Assignment: From the data that follows, print exactly the lines starting at the one containing "Home (689, 198)" and ending at the one containing "May 2015 (9, 2558)"; include both of them and nothing more.

(Records excerpted from a collection)

-*-

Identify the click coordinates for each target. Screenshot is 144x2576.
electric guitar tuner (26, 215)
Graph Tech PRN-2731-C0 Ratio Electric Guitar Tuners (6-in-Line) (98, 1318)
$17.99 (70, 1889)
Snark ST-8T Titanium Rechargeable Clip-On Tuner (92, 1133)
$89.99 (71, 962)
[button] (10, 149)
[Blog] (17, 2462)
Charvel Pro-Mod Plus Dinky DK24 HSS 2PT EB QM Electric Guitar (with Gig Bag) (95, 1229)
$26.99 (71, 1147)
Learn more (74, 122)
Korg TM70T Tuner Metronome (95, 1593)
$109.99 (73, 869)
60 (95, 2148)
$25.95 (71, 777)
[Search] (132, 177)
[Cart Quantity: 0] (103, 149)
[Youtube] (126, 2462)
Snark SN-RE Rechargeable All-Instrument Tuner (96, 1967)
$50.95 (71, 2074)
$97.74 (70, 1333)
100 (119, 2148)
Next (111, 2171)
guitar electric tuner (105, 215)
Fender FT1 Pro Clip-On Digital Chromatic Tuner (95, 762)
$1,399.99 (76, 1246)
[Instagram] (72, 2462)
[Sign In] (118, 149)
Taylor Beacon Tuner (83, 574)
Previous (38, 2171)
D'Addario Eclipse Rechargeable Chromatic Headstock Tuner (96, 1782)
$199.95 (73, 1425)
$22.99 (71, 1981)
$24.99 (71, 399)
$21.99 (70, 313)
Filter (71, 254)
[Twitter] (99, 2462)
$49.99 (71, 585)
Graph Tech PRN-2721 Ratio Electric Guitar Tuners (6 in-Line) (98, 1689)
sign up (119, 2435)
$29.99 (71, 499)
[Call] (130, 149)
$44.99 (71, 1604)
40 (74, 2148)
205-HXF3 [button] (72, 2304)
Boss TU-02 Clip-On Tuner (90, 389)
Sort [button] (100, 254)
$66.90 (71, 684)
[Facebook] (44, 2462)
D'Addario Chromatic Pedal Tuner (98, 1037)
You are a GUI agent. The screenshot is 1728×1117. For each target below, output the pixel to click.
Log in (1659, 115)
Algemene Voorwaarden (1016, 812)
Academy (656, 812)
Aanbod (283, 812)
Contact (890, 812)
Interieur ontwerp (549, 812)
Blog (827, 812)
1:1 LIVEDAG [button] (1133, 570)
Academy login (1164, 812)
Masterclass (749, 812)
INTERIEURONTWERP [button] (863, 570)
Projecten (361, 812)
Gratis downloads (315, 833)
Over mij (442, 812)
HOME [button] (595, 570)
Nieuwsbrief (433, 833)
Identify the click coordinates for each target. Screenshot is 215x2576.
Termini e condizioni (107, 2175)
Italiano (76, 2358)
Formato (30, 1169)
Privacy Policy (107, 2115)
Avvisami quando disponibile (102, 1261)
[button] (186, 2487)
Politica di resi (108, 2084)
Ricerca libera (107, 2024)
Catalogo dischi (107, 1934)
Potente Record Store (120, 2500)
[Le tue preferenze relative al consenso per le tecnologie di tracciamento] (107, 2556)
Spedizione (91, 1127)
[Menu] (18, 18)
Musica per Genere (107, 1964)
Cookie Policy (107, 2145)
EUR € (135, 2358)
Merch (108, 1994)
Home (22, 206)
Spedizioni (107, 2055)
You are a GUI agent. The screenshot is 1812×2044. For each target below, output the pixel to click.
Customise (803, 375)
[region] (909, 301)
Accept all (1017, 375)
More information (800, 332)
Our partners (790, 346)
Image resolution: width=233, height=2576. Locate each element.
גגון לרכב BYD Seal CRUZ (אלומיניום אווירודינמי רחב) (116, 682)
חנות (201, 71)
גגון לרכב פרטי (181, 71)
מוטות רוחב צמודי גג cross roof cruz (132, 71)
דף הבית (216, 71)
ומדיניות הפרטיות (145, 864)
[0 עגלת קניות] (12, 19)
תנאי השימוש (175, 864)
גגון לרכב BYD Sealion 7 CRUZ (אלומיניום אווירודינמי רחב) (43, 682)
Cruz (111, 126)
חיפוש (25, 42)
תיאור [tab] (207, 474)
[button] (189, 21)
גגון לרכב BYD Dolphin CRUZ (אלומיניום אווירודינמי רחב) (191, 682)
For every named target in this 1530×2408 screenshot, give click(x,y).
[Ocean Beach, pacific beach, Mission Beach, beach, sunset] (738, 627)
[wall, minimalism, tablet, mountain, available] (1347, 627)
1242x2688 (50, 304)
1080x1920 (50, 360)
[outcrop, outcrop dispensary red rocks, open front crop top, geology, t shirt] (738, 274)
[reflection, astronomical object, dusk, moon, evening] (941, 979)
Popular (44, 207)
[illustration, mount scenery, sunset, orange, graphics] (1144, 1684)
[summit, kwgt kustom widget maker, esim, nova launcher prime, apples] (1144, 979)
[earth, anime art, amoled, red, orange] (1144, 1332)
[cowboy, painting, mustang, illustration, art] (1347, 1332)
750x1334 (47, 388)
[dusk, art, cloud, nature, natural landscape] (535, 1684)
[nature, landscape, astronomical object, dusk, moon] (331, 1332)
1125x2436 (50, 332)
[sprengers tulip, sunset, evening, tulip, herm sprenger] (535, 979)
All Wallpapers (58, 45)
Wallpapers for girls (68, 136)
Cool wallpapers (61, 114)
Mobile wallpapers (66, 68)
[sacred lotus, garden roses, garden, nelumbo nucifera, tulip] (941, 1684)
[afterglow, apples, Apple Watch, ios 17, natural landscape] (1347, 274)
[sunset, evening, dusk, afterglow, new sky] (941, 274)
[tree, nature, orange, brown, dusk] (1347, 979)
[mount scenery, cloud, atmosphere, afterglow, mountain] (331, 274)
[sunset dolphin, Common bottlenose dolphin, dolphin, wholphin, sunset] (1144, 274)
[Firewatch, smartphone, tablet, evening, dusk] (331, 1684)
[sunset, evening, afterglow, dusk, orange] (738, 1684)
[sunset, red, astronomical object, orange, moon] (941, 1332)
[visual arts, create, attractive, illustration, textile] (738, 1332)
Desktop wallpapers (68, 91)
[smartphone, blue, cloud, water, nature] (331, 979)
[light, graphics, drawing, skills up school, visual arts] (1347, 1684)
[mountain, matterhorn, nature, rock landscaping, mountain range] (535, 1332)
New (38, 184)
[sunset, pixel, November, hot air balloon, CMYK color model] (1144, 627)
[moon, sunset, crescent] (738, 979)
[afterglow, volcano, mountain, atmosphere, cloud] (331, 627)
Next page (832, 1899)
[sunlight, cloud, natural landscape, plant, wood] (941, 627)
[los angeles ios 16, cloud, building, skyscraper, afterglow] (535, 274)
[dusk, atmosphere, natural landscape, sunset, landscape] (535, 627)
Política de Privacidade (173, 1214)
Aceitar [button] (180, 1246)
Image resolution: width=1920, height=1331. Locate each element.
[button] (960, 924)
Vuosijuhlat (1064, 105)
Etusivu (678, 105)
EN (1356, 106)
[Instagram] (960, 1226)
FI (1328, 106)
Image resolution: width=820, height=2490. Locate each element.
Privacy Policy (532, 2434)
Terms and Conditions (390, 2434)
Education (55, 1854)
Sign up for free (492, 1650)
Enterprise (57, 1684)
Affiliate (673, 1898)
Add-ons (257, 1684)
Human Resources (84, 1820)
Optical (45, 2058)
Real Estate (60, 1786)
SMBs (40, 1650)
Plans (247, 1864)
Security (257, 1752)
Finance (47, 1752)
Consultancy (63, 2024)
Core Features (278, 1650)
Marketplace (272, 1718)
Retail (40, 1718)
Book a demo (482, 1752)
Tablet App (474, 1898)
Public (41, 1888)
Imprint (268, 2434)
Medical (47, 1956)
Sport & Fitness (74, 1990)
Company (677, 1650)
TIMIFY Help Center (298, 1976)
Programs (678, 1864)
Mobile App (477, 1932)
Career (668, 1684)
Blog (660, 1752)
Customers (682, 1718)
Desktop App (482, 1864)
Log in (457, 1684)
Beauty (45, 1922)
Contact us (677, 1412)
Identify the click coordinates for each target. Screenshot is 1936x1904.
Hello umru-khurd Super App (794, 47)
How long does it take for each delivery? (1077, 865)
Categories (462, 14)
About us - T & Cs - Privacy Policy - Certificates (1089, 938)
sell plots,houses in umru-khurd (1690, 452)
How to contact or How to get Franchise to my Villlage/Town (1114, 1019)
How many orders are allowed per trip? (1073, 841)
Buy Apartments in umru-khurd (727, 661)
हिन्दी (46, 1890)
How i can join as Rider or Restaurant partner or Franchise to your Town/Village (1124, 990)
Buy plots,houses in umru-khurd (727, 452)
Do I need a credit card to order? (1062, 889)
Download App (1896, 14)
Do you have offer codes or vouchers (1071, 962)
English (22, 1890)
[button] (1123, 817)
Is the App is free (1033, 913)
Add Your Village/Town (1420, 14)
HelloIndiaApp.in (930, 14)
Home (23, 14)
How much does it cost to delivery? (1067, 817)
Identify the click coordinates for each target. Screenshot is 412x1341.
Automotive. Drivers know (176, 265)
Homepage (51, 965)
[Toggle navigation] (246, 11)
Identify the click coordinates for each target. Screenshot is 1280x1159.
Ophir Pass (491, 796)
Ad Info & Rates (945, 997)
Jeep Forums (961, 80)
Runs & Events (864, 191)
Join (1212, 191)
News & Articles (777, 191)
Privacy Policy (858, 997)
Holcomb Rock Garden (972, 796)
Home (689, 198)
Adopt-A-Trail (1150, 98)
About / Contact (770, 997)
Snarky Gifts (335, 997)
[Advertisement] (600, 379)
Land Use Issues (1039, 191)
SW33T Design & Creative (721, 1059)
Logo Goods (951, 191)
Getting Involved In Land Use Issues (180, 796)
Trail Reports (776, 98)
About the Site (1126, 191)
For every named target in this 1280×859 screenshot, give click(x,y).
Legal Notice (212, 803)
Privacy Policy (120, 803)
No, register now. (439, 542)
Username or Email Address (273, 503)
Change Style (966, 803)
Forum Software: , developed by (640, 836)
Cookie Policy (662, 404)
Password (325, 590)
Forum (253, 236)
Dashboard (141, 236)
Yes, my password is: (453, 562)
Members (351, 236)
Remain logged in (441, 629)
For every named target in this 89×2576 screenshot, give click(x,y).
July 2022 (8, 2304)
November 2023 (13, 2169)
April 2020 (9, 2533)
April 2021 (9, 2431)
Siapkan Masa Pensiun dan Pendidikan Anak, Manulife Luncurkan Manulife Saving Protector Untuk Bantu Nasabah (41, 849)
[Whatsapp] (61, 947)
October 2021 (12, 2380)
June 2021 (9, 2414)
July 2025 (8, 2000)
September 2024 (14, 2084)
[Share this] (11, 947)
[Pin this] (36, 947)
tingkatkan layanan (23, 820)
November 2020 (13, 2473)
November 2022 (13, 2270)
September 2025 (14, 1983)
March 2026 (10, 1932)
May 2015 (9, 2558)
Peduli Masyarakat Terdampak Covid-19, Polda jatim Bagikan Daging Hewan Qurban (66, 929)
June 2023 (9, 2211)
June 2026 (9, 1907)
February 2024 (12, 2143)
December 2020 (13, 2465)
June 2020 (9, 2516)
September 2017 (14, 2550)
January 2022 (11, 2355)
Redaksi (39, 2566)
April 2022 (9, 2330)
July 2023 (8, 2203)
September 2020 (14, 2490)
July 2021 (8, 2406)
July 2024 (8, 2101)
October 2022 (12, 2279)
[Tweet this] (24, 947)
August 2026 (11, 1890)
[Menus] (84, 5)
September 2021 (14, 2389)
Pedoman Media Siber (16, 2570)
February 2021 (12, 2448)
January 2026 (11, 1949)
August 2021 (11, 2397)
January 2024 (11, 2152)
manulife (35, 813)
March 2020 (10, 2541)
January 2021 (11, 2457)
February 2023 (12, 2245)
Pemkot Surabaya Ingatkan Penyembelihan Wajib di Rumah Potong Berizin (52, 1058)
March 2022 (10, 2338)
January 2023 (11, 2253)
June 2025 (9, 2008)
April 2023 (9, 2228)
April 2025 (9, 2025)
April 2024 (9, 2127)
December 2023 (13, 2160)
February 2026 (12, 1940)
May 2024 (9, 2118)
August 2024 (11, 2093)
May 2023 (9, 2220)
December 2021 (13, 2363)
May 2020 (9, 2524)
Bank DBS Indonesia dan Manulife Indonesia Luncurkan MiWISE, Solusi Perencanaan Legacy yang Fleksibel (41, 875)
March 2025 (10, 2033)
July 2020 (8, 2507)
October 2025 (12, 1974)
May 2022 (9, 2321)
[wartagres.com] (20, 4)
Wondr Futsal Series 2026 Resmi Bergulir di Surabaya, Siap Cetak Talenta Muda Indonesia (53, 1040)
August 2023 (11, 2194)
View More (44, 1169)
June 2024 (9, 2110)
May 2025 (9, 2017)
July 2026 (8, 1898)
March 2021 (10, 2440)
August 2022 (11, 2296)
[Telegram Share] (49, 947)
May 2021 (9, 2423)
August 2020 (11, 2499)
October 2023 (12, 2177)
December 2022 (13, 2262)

-*-

Written solution:
Home (689, 198)
Adopt-A-Trail (1150, 98)
About / Contact (770, 997)
Snarky Gifts (335, 997)
[Advertisement] (600, 379)
Land Use Issues (1039, 191)
SW33T Design & Creative (721, 1059)
Logo Goods (951, 191)
Getting Involved In Land Use Issues (180, 796)
Trail Reports (776, 98)
About the Site (1126, 191)
For every named target in this 1280×859 screenshot, give click(x,y).
Legal Notice (212, 803)
Privacy Policy (120, 803)
No, register now. (439, 542)
Username or Email Address (273, 503)
Change Style (966, 803)
Forum Software: , developed by (640, 836)
Cookie Policy (662, 404)
Password (325, 590)
Forum (253, 236)
Dashboard (141, 236)
Yes, my password is: (453, 562)
Members (351, 236)
Remain logged in (441, 629)
For every named target in this 89×2576 screenshot, give click(x,y).
July 2022 (8, 2304)
November 2023 (13, 2169)
April 2020 (9, 2533)
April 2021 (9, 2431)
Siapkan Masa Pensiun dan Pendidikan Anak, Manulife Luncurkan Manulife Saving Protector Untuk Bantu Nasabah (41, 849)
[Whatsapp] (61, 947)
October 2021 (12, 2380)
June 2021 (9, 2414)
July 2025 (8, 2000)
September 2024 (14, 2084)
[Share this] (11, 947)
[Pin this] (36, 947)
tingkatkan layanan (23, 820)
November 2020 (13, 2473)
November 2022 (13, 2270)
September 2025 (14, 1983)
March 2026 (10, 1932)
May 2015 (9, 2558)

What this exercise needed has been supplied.